Moreover, the Constitution is clear: The president, alone, nominates judges. The Senate has an important advice-and-consent function, but that function applies only to the confirmation, and not the nomination, of judges. Much has been made of the word “advice,” but as early Senate practice teaches, the Senate’s constitutional function is simply to “advise” whether it considers a particular appointment to be a good idea and, separately, to “consent” to that appointment regardless of the Senate’s own advice. (For example, when the Senate, for the first time, exercised its advice-and-consent function with respect to a treaty, it resolved “[t]hat the Senate do consent to the said convention, and advise the President of the United States to ratify the same.”)

When our last President, Bill Clinton, was presented with two vacancies on the Supreme Court, both of his nominees were given up-and-down votes and confirmed. Neither was filibustered by a partisan minority–despite their clear liberal leanings. Both are distinguished jurists–one, a former general counsel of the American Civil Liberties Union who had written that traditional marriage laws are unconstitutional, and the other, a former Democratic chief counsel of the Senate Judiciary Committee.

Should President Bush be presented with a vacancy on the Supreme Court during his second term in office, his nominee should be granted at least that same courtesy.

* * *

A vacancy on the Supreme Court could occur at any time. A retirement could be announced at the end of the Court’s session in June or July. Or one could be announced in March or April, as was done in 1993 and 1994, thereby giving the president and the Senate additional time to consider a nominee. Finally, a vacancy could arise tragically due to a medical problem.

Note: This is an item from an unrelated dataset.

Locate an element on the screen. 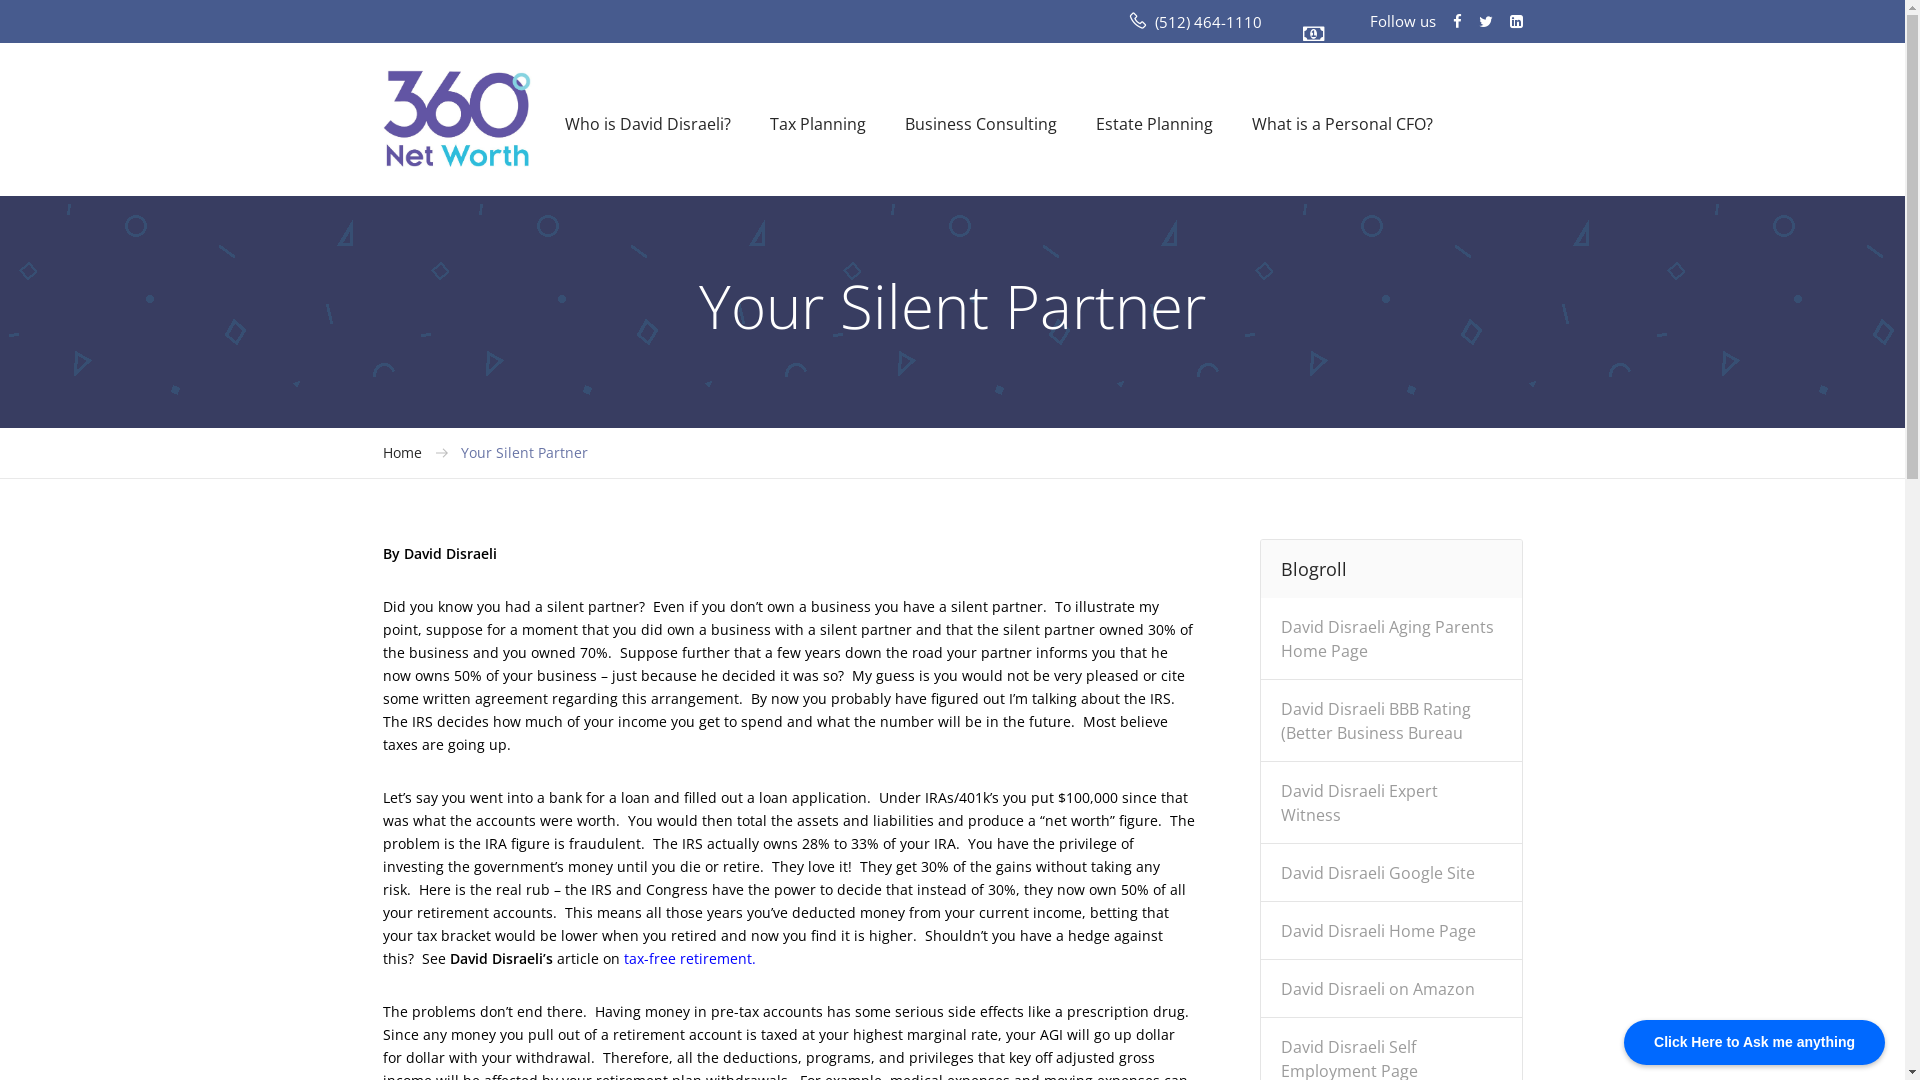 This screenshot has width=1920, height=1080. 'David Disraeli Google Site' is located at coordinates (1376, 879).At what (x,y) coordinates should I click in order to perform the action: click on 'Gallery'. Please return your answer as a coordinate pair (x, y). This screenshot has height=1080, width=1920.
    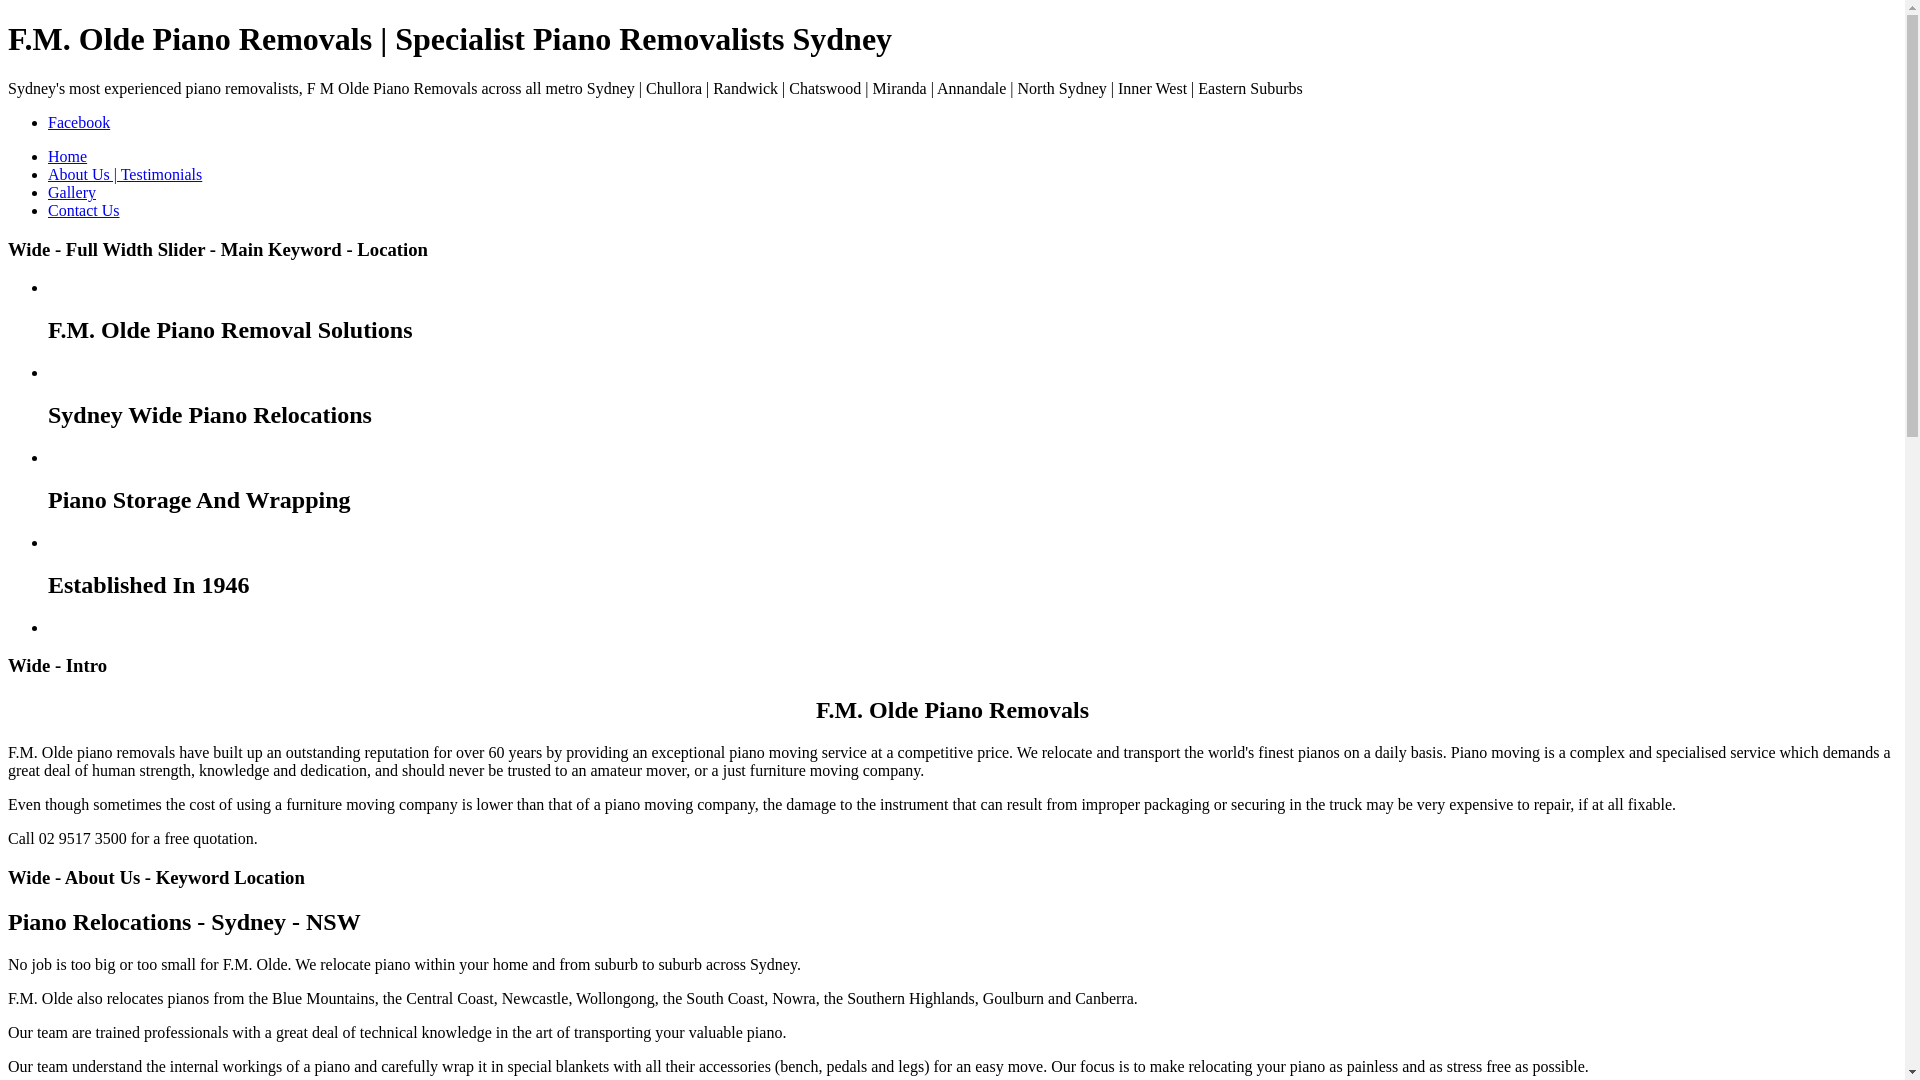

But whatever the time frame for a Supreme Court vacancy, the process for selecting a successor must reflect the best of our American judiciary, and not the worst of American politics.

U.S. Sen. John Cornyn (R., Texas) chairs the Judiciary Committee’s subcommittee on the Constitution, Civil Rights and Property Rights, and is the only former judge on the committee. He served previously as Texas attorney general, Texas supreme-court Justice, and Bexar County district judge.